Trump’s latest eternal quote, destined for thirty ‘how not to’ textbooks, and a brilliant Brian Bilston poem by lunchtime, lays bare his Achilles heel.
Before the political dark ages, a pre-Christmas episode of Question Time had Roy Hattersley and Anne Widdecombe on the panel. The final question from the audience was: ‘what gift would the panel give to another panel member?’
Hattersley’s answer was: “To Anne Widdecombe I would give the gift of humility.”
The absence of humility in Trump and the scale of his bluster are the roots of his inevitable downfall. Arrogance in leadership only has purchase in countries where there is no opposition and no dissenting voice. America is now in the midst of a slow, careful and methodical war with a small, despotic regime on its own soil. It will win and the despot’s utterances will, counter-intuitively, serve as the disinfectant.
Proclaim your own wisdom and you invite closer analysis. Speak of wisdom and you cause others to reflect on what wisdom is. Is it, for instance, the skirting of rules, or sailing across the Atlantic to inspire others to save the planet? Is it sacrificing stability for dogma or listening to, and reflecting the changing mood of a nation?
Arrogance and deafness have no place in leadership, especially these days, when every step is dissected and triangulated. If you don’t take your people with you, if you persist with the implacable belief that you are always right, if you fail to recognise plurality of opinion and perspective, you are lost.

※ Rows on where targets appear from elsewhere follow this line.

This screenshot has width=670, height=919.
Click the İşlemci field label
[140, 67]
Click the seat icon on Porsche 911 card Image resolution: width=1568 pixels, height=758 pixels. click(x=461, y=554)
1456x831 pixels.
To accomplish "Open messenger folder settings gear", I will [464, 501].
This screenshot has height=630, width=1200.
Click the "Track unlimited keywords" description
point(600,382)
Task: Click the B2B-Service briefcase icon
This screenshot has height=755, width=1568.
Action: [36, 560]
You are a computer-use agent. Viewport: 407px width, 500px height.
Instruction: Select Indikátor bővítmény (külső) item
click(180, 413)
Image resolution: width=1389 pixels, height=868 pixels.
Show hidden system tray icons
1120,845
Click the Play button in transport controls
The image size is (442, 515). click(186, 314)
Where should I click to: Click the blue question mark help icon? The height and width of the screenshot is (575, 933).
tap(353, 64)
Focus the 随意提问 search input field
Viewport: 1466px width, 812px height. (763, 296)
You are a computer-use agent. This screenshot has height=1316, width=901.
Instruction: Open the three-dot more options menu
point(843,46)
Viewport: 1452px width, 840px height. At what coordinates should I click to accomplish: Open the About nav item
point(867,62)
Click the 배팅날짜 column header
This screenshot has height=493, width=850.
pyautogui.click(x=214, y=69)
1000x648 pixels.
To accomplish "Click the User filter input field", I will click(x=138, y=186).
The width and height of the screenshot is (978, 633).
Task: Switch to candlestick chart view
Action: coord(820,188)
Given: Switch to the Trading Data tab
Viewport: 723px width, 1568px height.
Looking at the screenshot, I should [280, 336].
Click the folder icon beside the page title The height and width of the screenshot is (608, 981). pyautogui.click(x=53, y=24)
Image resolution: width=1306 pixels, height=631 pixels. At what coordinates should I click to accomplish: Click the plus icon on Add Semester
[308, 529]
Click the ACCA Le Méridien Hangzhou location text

Paul Keating, former Australian Prime Minister, laid waste to the career of his foe Andrew Peacock at the despatch box. Peacock was always susceptible to accusations of self-aggrandisement and vanity through his actions – and he wasn’t helped by the unhelpful nominative determinism served to him by his forebears. When Peacock returned to leadership of the opposition in Australia after a pause for breath on the edge of the snakepit of Australian politics, he took Peacock down with one line: “Can a soufflé rise twice?”
Leadership is substance and multitude and listening. The best leaders take account of their constituents, absorb and embrace their diversity, and move forward. Those that blandly and blindly assume, without listening, that their actions are “the will of the people”, will not. Those that cast aside the best work of their predecessors without care or consideration will not. The sun is their undoing. Classical scholars, especially, take note.